When I get a new student I invite the parent (or parents) to sit in on the first lesson. After that I prefer parents sit in my living room while I teach, or even go to our nearby downtown and enjoy some time off of parenting, but my studio door is never shut. Whatever I say to students should be able to be heard by parents. If I wouldn’t say it in front of a parent I don’t want to say it at all. (Do I always succeed in this? Well … um … no. But I’ve gotten better and better over the years!) If a parent asks to sit in on a lesson at a later date I let them do so. The reasons I prefer they not be in on every lesson is that 1) I tend to feel as if I have to talk to them as much as the student 2) they tend to talk to their child while I’m trying to teach and even if they don’t 3) a child is often distracted or made nervous due to mom or dad’s presence.

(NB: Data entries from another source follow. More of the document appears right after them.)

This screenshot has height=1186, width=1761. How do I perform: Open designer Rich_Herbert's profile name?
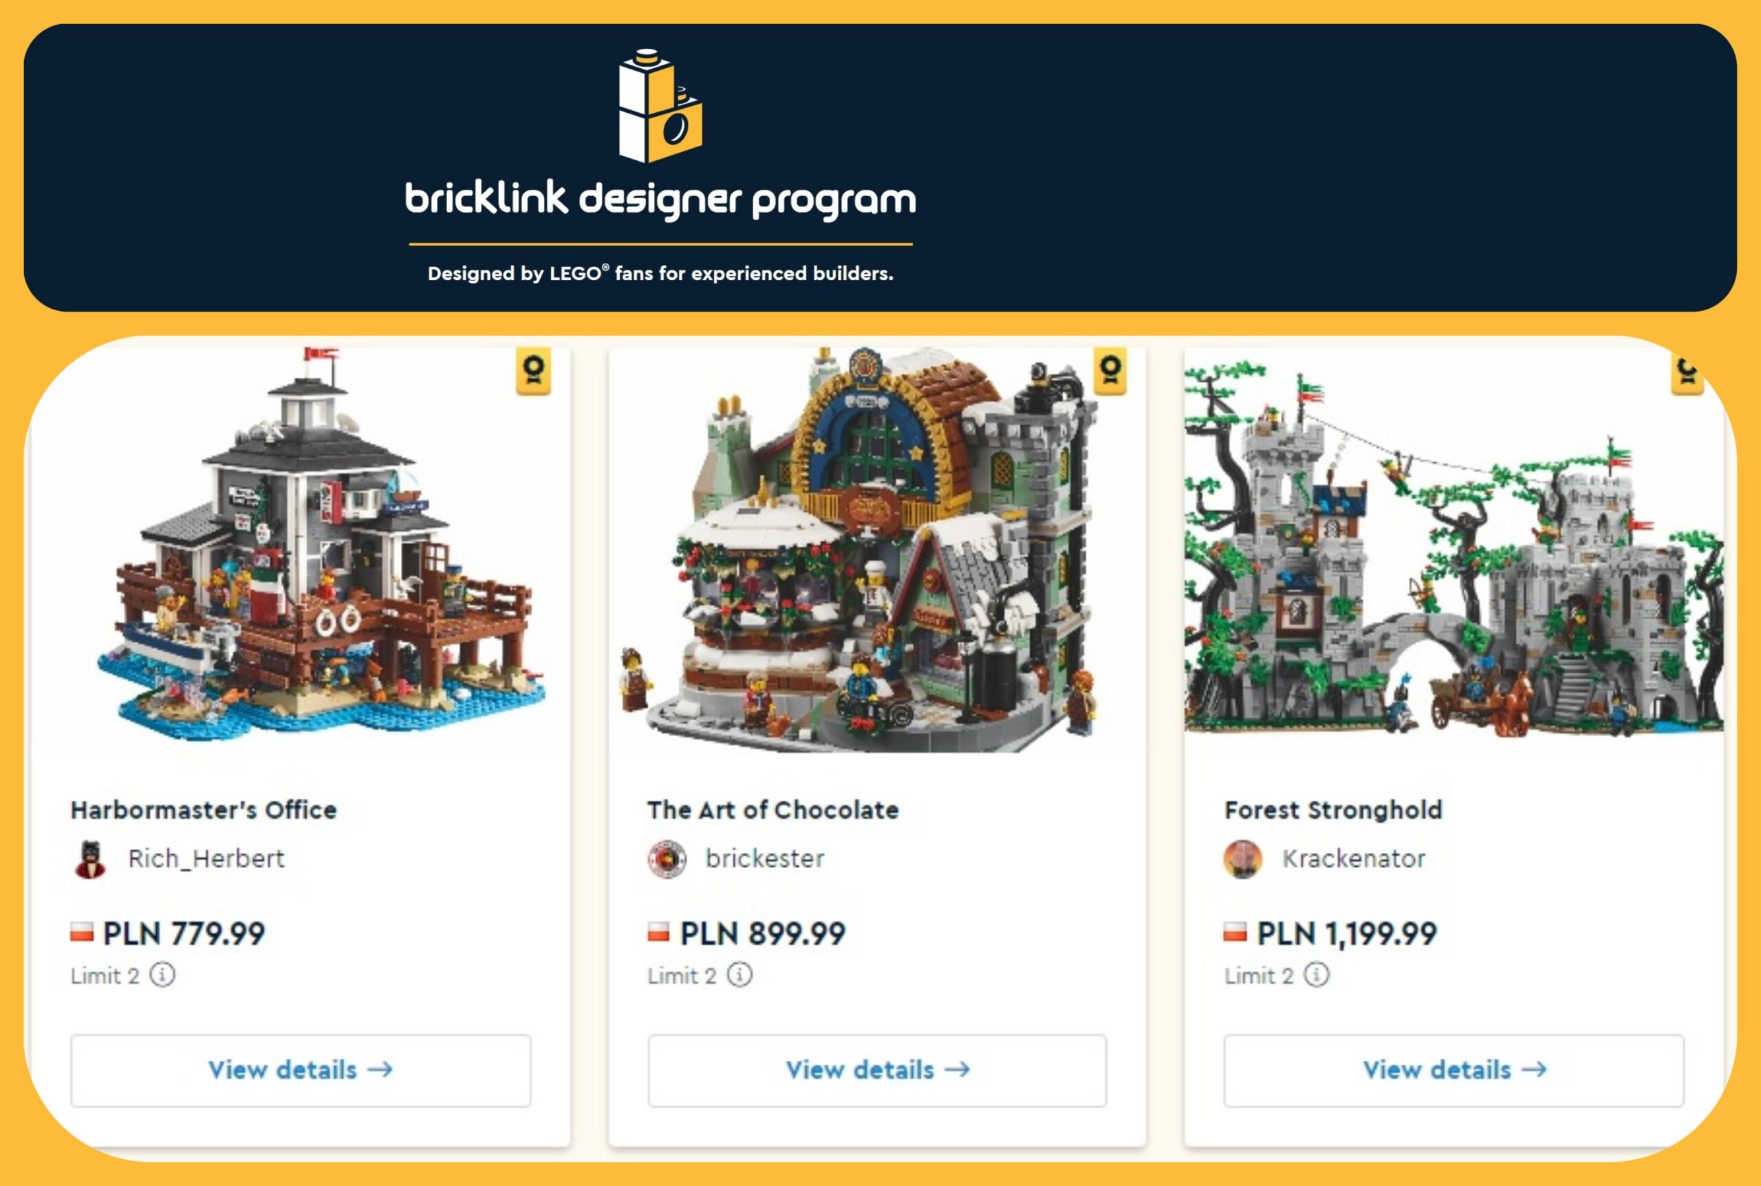[206, 858]
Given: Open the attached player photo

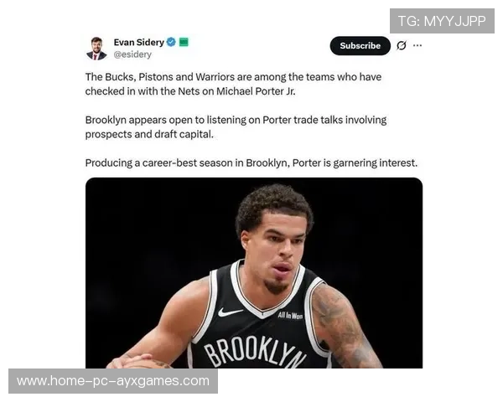Looking at the screenshot, I should point(254,273).
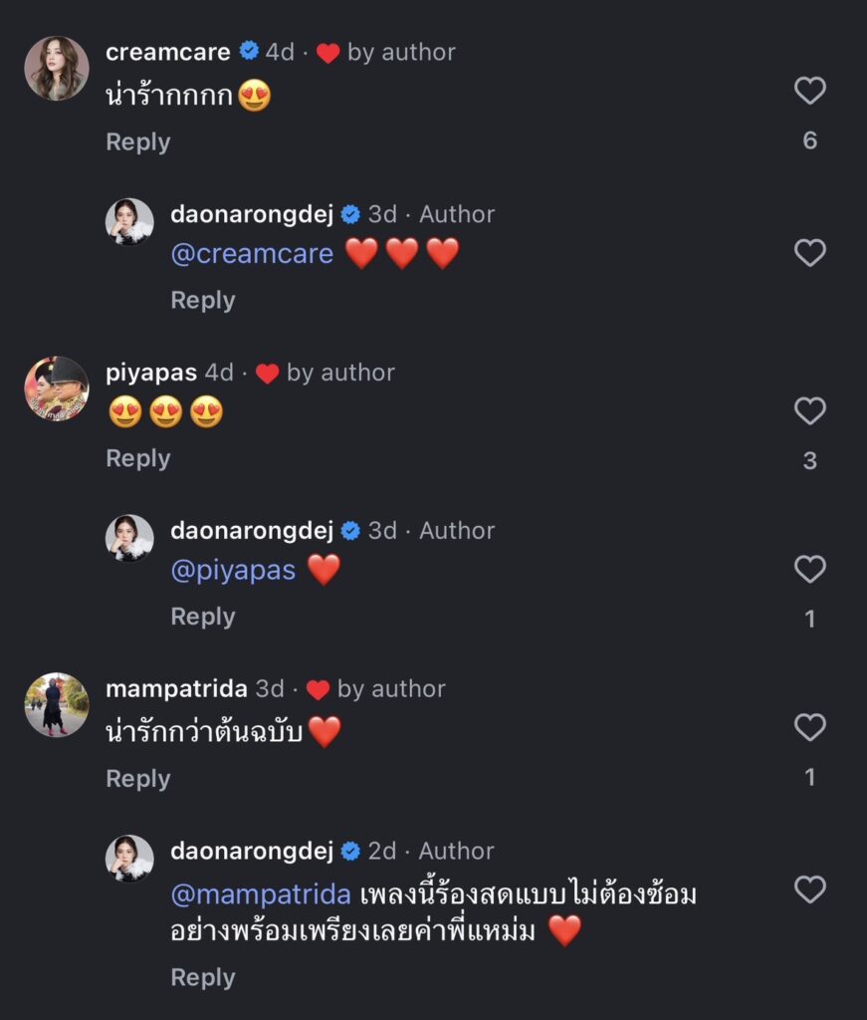Open the @mampatrida mention link
This screenshot has width=867, height=1020.
coord(261,894)
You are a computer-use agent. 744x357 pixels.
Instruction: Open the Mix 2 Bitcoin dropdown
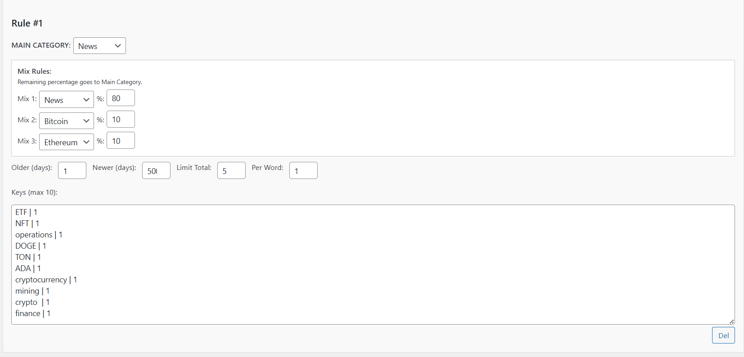67,121
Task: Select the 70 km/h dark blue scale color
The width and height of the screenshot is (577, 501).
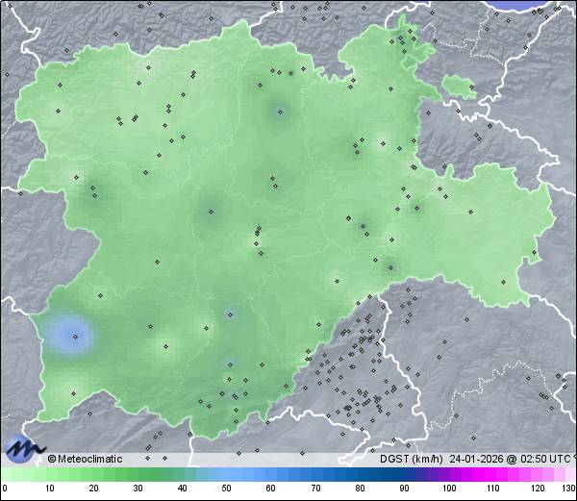Action: coord(315,475)
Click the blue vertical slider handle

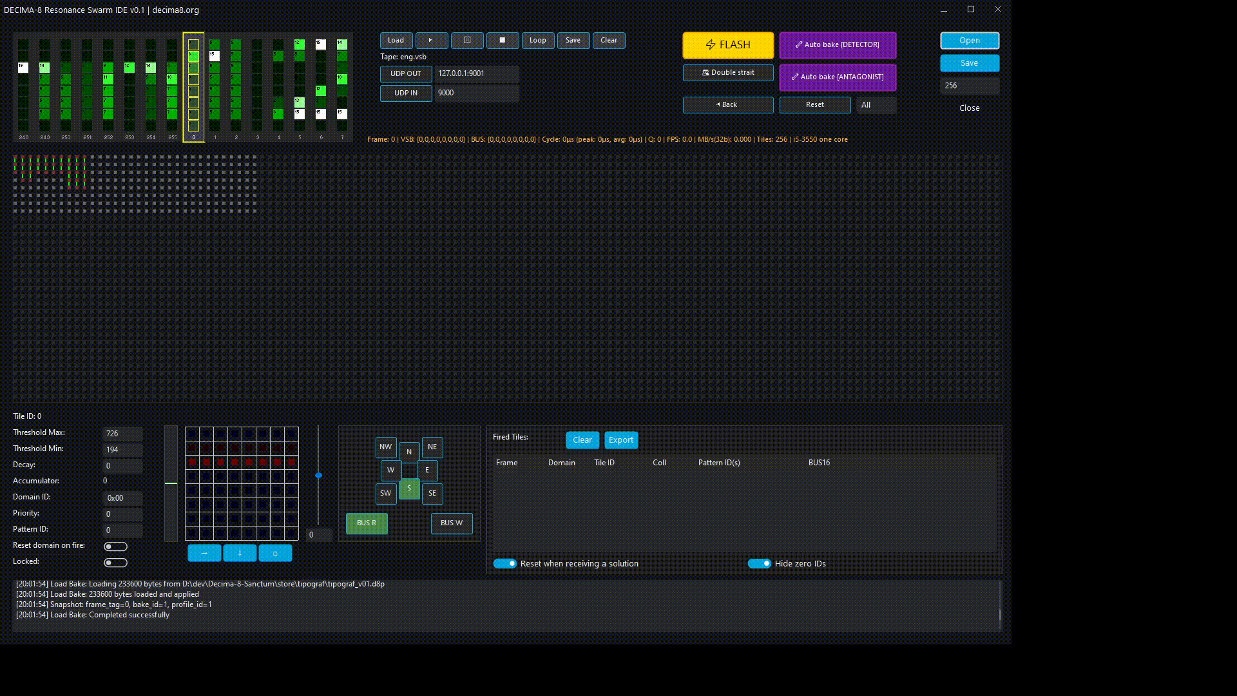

I just read about a music teacher who abused some students. Not verbally but, even more horrifying, sexually. Dear parents, watch over your children carefully. Although the man is clearly guilty (having admitted what he did), I’m leaving his name out of this. I’m merely alerting parents: abuse can happen. Watch. Listen. And if a teacher has a “doors closed, no visiting allowed” policy, you might reconsider lessons.

A former [symphony orchestra] cellist who indecently assaulted three boy pupils has been ordered to attend a sex offender treatment programme.

[The instructor ]sexually abused the pupils between 1970 and 1989 while giving private lessons.

He admitted carrying out the abuse during private lessons he gave while living in Haywards Heath, West Sussex, and Surbiton, Surrey.

He was given a three-year probation order by [the judge].


  1. Being a rather large male who could easily intimidate kids, I ask the parent to stay for multiple lessons until we have built a relationship of trust and familiarity. I’m also a very hands on teacher, and can be very intense, and will often push and prod my students in the first couple of lessons to see what they are doing in their setup, and want to make sure the parent sees all of the physical contact I have with their kid up close so there is no misunderstanding later. It’s just safer for me that way.

    Most parents don’t interfere anymore, and usually are reading or playing with their ipods during the lesson.

  2. I think what you do is a good idea, Cooper. Sad, but true, males have to be more careful in our biz. It’s rather silly; women can be just as abusive, really. Ah well.

    I have a few parents who, when I taught in my living room and they sat in there as well, wanted to talk to me or their child (often in another language) during lessons. I found that rather frustrating. Some also liked to sing! Most, though, tended to fall asleep!